2. Plasma glucose is the primary physiological regulator of insulin and glucagon secretion, but amino acids, fatty acids, and some GI hormones also play a role.
3. Insulin has anabolic effects on carbohydrate, lipid, and protein metabolism in its target tissues, where it promotes the storage of nutrients.
4. Effects of glucagon on carbohydrate, lipid, and protein metabolism occur primarily in the liver and are catabolic in nature.
5. Type 1 diabetes mellitus results from the destruction of beta cells, whereas type 2 diabetes often results from a lack of responsiveness to circulating insulin.
6. Diabetes mellitus may produce both acute complications, such as ketoacidosis, and chronic secondary complications, such as peripheral vascular disease, neuropathy, and nephropathy.

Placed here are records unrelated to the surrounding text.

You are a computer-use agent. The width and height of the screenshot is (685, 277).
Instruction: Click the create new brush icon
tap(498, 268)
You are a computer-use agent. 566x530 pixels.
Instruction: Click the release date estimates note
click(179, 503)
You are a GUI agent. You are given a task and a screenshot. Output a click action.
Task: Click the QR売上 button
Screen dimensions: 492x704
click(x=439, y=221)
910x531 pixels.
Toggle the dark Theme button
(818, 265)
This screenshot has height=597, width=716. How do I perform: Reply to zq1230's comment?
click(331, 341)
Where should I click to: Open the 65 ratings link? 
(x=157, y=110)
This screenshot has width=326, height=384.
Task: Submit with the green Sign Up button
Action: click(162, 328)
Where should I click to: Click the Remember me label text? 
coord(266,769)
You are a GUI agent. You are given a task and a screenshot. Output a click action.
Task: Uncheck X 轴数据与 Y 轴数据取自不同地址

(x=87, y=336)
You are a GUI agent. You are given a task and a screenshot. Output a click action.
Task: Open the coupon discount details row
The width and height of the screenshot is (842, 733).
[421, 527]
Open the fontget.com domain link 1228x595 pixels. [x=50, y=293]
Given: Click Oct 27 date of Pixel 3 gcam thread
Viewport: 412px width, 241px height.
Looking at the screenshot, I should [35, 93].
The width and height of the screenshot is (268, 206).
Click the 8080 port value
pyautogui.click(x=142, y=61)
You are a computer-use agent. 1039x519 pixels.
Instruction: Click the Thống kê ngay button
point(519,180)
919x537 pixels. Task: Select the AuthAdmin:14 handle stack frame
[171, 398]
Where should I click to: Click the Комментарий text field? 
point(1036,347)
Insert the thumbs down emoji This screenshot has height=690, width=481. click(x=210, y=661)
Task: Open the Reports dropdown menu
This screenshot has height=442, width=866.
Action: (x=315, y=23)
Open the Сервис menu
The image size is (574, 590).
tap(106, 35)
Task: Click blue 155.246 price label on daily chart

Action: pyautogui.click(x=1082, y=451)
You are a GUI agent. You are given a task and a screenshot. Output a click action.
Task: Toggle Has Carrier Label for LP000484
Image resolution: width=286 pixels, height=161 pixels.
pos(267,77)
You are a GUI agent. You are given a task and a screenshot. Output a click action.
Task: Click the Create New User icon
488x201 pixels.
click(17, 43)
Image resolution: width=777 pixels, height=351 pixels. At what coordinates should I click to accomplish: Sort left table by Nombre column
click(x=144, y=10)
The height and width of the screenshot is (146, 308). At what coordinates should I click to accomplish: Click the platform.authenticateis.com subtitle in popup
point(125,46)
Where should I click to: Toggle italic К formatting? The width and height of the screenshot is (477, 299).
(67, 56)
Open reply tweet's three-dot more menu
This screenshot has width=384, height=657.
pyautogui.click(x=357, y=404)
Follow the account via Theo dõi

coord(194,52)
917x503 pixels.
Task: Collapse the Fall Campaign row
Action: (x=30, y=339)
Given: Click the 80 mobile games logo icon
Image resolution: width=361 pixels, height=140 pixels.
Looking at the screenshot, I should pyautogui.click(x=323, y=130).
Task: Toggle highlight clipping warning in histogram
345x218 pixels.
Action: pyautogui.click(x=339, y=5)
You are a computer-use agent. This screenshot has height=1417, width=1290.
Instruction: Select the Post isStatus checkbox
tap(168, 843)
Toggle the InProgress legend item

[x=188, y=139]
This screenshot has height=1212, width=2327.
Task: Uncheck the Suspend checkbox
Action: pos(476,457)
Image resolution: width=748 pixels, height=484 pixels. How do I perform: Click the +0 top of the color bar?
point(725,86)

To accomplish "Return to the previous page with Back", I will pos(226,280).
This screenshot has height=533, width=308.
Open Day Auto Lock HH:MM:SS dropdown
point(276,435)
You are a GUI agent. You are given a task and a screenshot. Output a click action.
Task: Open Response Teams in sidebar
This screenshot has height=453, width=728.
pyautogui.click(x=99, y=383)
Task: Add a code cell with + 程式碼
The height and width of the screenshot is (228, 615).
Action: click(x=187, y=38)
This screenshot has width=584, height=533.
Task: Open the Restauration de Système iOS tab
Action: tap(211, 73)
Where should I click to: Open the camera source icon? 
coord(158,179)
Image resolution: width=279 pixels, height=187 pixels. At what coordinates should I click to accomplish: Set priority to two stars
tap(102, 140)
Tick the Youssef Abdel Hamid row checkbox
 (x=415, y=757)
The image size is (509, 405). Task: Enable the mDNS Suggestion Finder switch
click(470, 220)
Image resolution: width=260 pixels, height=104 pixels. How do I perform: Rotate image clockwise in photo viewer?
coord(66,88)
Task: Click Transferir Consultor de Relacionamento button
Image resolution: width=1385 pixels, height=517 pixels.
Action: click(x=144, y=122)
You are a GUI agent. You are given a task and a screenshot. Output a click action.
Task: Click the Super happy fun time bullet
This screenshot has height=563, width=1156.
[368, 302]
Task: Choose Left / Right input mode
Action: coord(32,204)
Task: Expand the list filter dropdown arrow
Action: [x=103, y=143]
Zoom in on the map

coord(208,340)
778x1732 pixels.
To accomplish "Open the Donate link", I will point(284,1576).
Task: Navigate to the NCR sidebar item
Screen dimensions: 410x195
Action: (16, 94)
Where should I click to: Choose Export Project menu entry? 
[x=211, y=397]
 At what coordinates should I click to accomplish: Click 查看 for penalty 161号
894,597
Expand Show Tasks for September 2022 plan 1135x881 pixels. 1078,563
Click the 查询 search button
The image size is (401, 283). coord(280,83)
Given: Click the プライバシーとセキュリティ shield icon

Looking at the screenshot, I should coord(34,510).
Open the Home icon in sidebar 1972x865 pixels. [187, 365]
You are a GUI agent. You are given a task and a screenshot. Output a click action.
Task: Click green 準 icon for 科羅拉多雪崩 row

The development of mechanisms for the storage of large amounts of metabolic fuel was an important adaptation in the evolution of complex organisms. The processes involved in the digestion, storage, and use of fuels require a high degree of regulation and coordination. The pancreas, which plays a vital role in these processes, consists of two functionally different groups of cells.
Cells of the exocrine pancreas produce and secrete digestive enzymes and fluids into the upper part of the small intestine. The endocrine pancreas, an anatomically small portion of the pancreas (1 to 2% of the total mass), produces hormones involved in regulating fuel storage and use.
For convenience, functions of the exocrine and endocrine portions of the pancreas are usually discussed separately. While this chapter focuses primarily on hormones of the endocrine pancreas, the overall function of the pancreas is to coordinate and direct a wide variety of processes related to the digestion, uptake, and use of metabolic fuels.